• **ACTIVITY**
Using the records below, give again exactly the lines from the line that contains "PIX COM +5% OFF* (312, 18)" through the line that contains "Mulheres (190, 66)", both ends included, and only those.
DATASET EXCERPTS below:
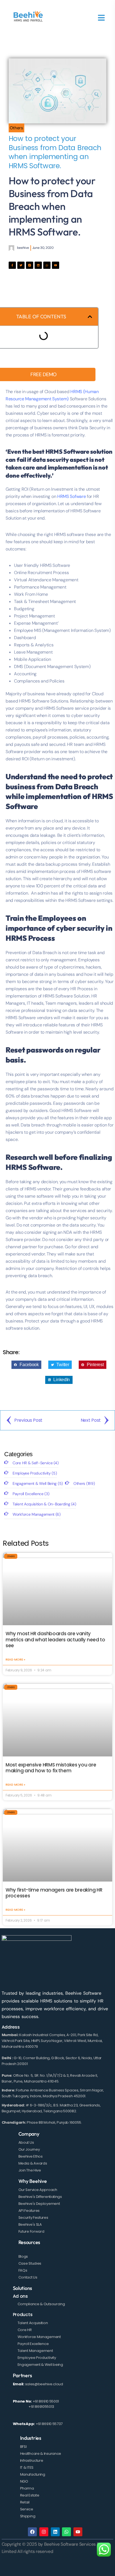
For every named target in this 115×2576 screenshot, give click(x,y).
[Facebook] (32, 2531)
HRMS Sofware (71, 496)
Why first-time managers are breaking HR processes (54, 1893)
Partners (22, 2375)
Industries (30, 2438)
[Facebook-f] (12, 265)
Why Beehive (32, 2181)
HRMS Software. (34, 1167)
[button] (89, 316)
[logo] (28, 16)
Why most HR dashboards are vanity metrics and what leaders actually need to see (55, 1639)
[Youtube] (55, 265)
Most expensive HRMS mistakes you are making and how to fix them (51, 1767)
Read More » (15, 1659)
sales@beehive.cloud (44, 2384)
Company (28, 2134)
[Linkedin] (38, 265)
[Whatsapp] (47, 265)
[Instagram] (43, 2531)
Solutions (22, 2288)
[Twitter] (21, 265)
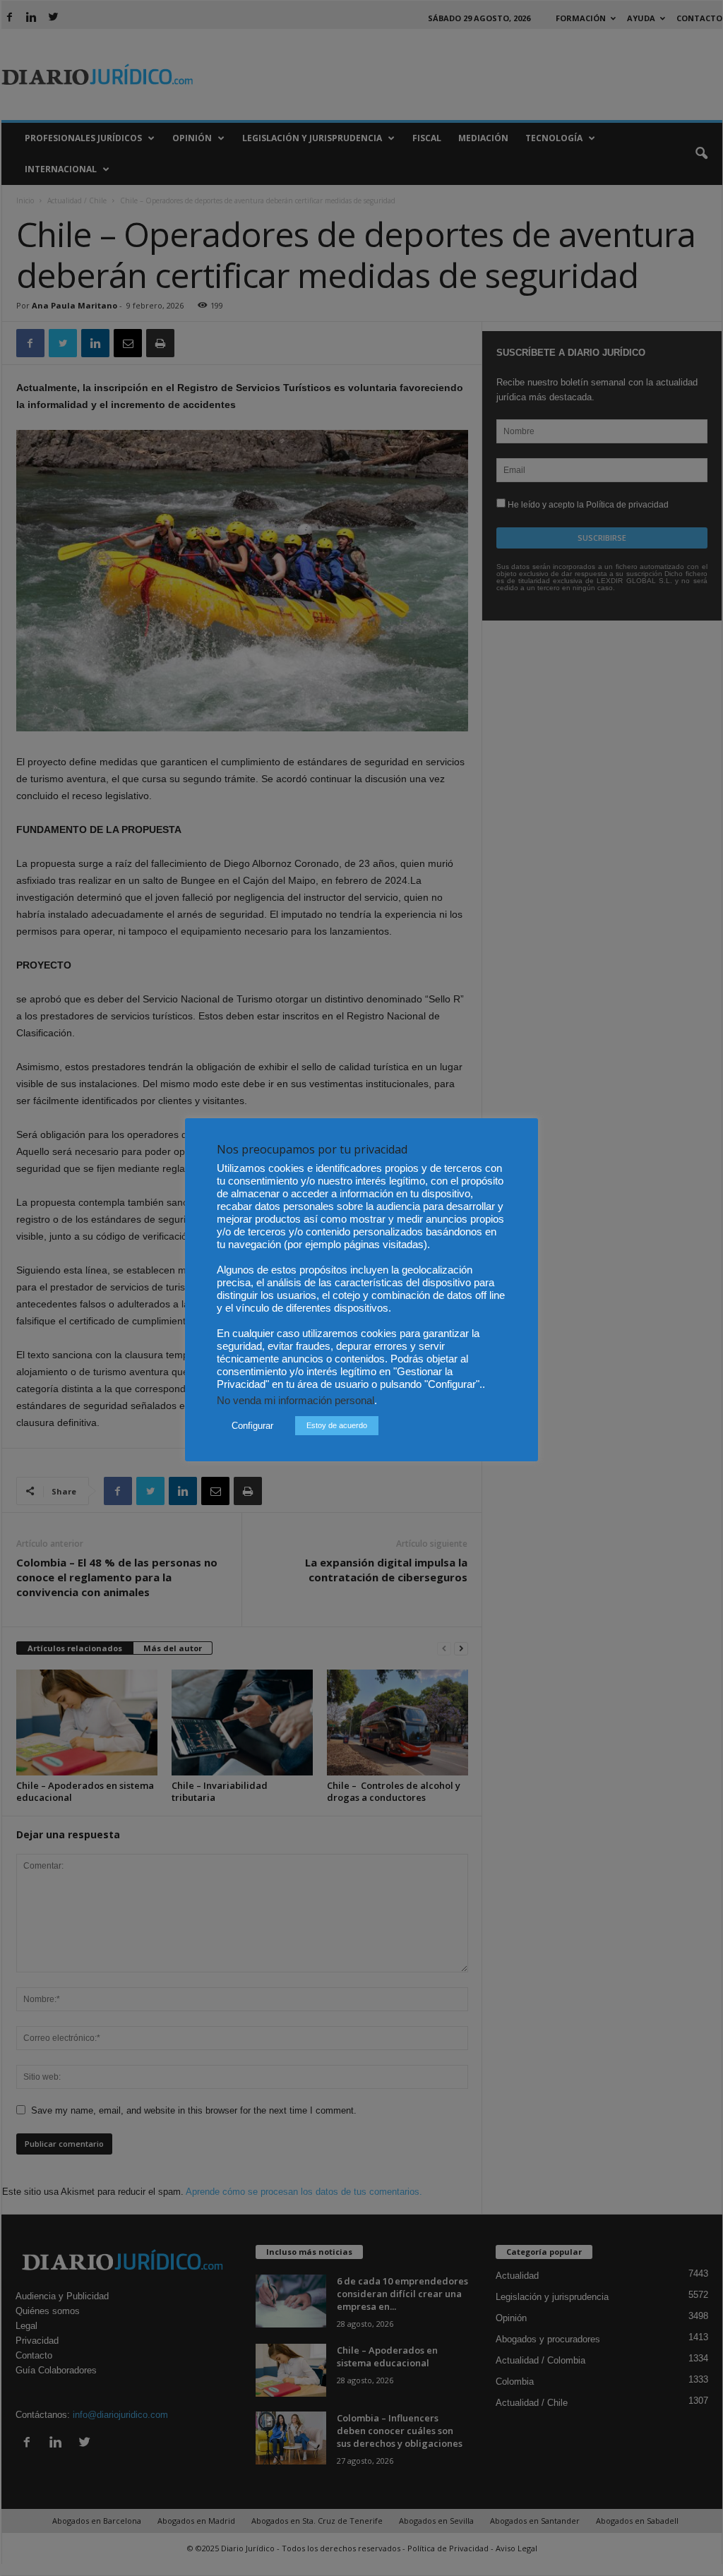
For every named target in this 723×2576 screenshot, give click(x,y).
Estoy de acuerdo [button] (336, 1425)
End of DATASET EXCERPTS.
DATASET EXCERPTS below:
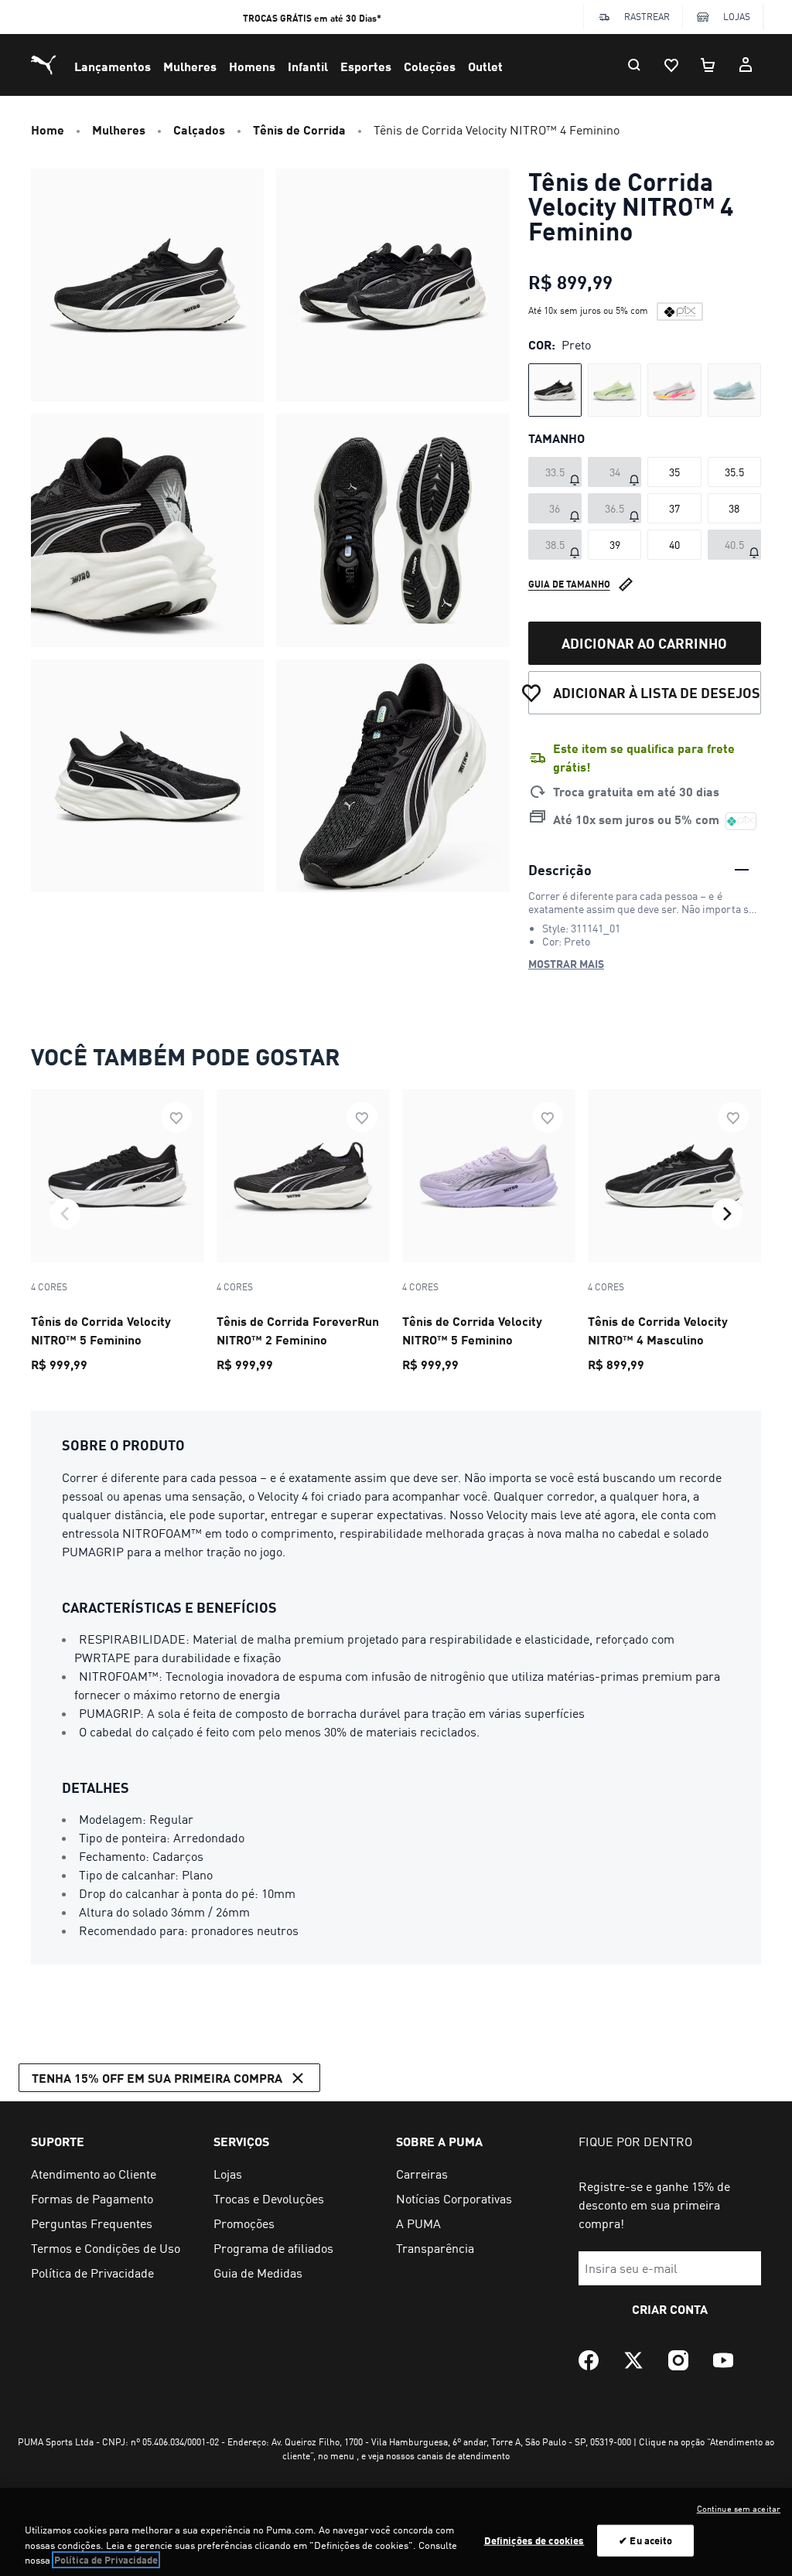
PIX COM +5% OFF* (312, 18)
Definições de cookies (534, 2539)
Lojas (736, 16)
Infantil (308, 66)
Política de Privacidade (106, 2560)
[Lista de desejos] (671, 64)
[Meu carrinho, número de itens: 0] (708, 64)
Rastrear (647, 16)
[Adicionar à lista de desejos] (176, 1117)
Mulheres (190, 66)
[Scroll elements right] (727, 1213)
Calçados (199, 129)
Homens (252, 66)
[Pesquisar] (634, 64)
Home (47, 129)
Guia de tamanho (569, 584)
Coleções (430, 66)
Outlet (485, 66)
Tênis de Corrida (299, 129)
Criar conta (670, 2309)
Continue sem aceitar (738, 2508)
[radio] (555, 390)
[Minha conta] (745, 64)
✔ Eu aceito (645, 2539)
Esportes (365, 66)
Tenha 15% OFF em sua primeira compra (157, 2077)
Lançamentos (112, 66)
End of DATASET EXCERPTS.
• **ANSWER BOX**
PIX COM +5% OFF* (312, 18)
Definições de cookies (534, 2539)
Lojas (736, 16)
Infantil (308, 66)
Política de Privacidade (106, 2560)
[Lista de desejos] (671, 64)
[Meu carrinho, número de itens: 0] (708, 64)
Rastrear (647, 16)
[Adicionar à lista de desejos] (176, 1117)
Mulheres (190, 66)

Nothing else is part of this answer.